We then look at all of the resulting models, with the goal of identifying the one that is best.

Algorithm 6.1 (Best subset selection)

  • Let \(\mathcal{M}_0\) denote the null model, which contains no predictors. This model simply predicts the sample mean for each observation.

  • For \(d = 1, 2, \cdots, D\):

    • Fit all \(\left(\begin{array}{c} D \\ d \end{array}\right)\) models that contain exactly \(d\) predictors, where \(D\) is the total number of predictors.

    • Choose the best among these \(\left(\begin{array}{c} D \\ d \end{array}\right)\) models, denoted \(\mathcal{M}_d\). Here best is defined using some criterion, such as \(\mathrm{R}^2\) for linear regression (or AUC for binary classification).

  • Select the single best model from \(\mathcal{M}_0\), \(\mathcal{M}_1\), \(\cdots\), \(\mathcal{M}_D\) using cross-validation.

As you can imagine, the best subset selection algorithm above is computationally very expensive. For example, if we have \(D = 100\) predictors, then we would have to fit \(2^{100} = 1.3 \times 10^{30}\) models! Thus, for computational reasons, best subset selection can only be applied to problems with a very small number of predictors, making it practically useless for most real-world applications.

Best subset selection may also suffer from statistical problems when \(D\) is large. The larger the search space, the higher the chance of finding models that look good on the training (known/seen) data, even though they might not have any predictive power on test (unknown/unseen) data. Thus, an enormous search space can lead to high variance of the coefficient estimates and overfitting, where the model performs well on the training data but poorly on the test data.

For both reasons above, stepwise methods, which explore a far more restricted set of models, are attractive alternatives to best subset selection.

6.1.2. Stepwise selection

There are two main types of stepwise methods: forward stepwise selection and backward stepwise selection. In forward stepwise selection, we begin with the null model that contains no predictors, and then consider adding predictors one at a time until all \(D\) predictors have been added. In backward stepwise selection, we begin with the full model that contains all \(D\) predictors, and then consider removing predictors one at a time until we are left with the null model that contains no predictors.

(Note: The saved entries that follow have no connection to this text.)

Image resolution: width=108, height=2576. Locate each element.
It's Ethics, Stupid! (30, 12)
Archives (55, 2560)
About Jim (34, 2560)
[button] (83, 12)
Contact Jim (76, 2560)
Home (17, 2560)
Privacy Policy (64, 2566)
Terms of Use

6.1.2.1. Forward stepwise selection

Forward stepwise selection is a computationally efficient alternative to best subset selection. While the best subset selection procedure considers all \(2^D\) possible models containing subsets of the \(D\) predictors, forward stepwise considers a much smaller set of models. Forward stepwise selection begins with a model containing no predictors, and then adds predictors to the model, one-at-a-time, until all of the predictors are in the model. In particular, at each step the predictor (feature, variable) that gives the greatest additional improvement to the fit is added to the model. This is called a greedy search because at each step we choose the best option available, without looking ahead.

Algorithm 6.2 (Forward stepwise selection)

  • Let \(\mathcal{M}_0\) denote the null model, which contains no predictors. This model simply predicts the sample mean for each observation.

  • For \(d = 1, 2, \ldots, D\):

    • Fit all \(D - d + 1\) models that contain all of the predictors in \(\mathcal{M}_{d-1}\) plus one additional predictor.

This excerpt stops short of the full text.